The Islamic Revolutionary Guards Corps of Iran initiated a large-scale military exercise on Monday in a show of force designed to warn against a strike on the Islamic Republic’s renegade nuclear program. IRGC commander Maj. Gen. Mohammad Ali Jafari told state TV station IRINN that the drills, along with a recent coastal defense exercise in the Persian Gulf, were designed to protect the entire region, presumably including Iran’s Arab neighbors who have spent the last several years begging Western countries to send military force to the region to protect them from Iran. The drills, dubbed "Sarollah," a word borrowed from the Arabic meaning "God's vengeance," started on the same day as a team of experts from the UN’s International Atomic Energy Agency (IAEA) arrived in Teheran for talks aimed squarely at determining "the possible military dimensions of Iran's nuclear program," according to the delegation's leader, chief UN nuclear inspector Herman Nackaerts.

Also on Monday, Iran’s oil ministry threatened to cut exports to more EU countries after announcing a boycott of sales to Britain and France over the weekend. EU officials responded to the threat with a collective shrug, declaring that it would not cause too many problems since there are alternative sources of supply.

"In terms of immediate security of stocks, the EU is well stocked with oil and petroleum products to face a potential disruption of supplies," said a spokesman for EU policy chief Catherine Ashton.

"Undoubtedly, Iran is very imaginative with regards to provocation. It is not Iran that decided to cut off its deliveries, we are the ones who decided to terminate our orders," French Foreign Minister Alain Juppe told reporters. "It makes one smile."

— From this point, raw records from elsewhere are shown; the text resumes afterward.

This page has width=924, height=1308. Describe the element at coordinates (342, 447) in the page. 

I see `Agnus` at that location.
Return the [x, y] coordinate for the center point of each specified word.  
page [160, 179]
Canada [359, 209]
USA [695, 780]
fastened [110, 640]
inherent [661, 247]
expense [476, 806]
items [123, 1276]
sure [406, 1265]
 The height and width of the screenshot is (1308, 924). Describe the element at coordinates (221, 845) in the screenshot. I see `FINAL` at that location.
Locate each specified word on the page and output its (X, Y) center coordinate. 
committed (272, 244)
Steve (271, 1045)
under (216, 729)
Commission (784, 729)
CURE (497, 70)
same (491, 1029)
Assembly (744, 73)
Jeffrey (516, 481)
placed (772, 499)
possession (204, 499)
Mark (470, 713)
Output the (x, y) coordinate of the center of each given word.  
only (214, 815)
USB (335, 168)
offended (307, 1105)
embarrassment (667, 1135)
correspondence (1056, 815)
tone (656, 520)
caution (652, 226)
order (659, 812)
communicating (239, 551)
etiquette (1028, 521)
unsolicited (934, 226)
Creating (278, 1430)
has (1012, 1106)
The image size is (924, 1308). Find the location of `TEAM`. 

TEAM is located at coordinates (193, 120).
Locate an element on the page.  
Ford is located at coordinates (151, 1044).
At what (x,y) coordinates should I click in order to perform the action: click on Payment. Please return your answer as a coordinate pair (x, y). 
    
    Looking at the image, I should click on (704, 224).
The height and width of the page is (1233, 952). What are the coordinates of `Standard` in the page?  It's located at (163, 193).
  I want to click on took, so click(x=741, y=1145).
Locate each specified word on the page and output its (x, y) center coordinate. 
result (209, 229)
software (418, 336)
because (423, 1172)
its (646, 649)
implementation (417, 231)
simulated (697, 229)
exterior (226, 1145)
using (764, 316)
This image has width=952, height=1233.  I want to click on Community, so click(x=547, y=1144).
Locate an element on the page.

Nevertheless, the price of oil on world markets hit nine-month highs on the news, with Brent and New York contracts reaching $121.15 and $105.44 a barrel in early trading.

"The crisis they have provoked in the region has led to a hike in oil prices, and they are feeling the impact," Jafari said. "By deploying their military forces to the Persian Gulf and the Sea of Oman, they are are trying to control the crisis. But the more they display and deploy their forces, the worse the effect becomes."

The Energy Information Administration (EIA) in Washington says that in 2010 four Asian states took around two-thirds of all the crude oil exported by the Islamic Republic, with China buying 20 percent, Japan 17 percent, India 16 percent and South Korea 9 percent.

As the war of words escalates, Israeli Defense Minister Ehud Barak emerged from a two-hour meeting Monday with visiting US National Security Adviser Tom Donilon to tell members of his ‘Independence’ political party that Israel and the US are “two sovereign countries, each one responsible in the final analysis for the decisions it takes for itself and about its future.”